Every line in the data below from the one containing "Given: Click the Save briefcase icon" down to the one containing "Given: Remove the New Employee Que... file", both included, must be retyped exactly; no other line is to appear.

** Material for the task **
=-=-=

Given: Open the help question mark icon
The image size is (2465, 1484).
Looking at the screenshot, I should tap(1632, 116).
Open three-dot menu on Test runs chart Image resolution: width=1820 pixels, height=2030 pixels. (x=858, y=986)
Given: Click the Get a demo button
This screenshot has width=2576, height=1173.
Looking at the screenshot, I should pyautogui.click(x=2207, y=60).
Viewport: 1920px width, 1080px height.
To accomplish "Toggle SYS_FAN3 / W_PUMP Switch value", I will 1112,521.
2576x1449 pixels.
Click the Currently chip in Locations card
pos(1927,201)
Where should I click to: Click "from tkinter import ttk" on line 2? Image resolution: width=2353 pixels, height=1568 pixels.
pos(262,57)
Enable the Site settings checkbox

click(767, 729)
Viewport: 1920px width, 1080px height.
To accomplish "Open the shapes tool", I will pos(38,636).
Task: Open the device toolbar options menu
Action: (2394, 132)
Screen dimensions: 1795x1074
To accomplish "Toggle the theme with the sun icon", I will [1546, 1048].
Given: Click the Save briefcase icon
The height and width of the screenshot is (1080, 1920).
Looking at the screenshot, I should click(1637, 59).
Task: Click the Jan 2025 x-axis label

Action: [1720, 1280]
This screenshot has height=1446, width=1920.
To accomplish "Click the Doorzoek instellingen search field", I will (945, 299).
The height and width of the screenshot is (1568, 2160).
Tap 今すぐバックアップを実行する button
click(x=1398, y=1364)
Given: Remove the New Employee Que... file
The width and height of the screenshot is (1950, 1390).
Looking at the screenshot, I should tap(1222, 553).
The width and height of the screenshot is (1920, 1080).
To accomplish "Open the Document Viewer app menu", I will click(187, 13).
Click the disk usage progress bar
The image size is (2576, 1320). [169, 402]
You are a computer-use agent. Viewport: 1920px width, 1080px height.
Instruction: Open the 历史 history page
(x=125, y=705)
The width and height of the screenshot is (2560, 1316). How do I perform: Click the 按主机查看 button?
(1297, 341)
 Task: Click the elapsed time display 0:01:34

=-=-=

** Task answer **
Given: Click the Save briefcase icon
The height and width of the screenshot is (1080, 1920).
Looking at the screenshot, I should click(1637, 59).
Task: Click the Jan 2025 x-axis label

Action: [1720, 1280]
This screenshot has height=1446, width=1920.
To accomplish "Click the Doorzoek instellingen search field", I will (945, 299).
The height and width of the screenshot is (1568, 2160).
Tap 今すぐバックアップを実行する button
click(x=1398, y=1364)
Given: Remove the New Employee Que... file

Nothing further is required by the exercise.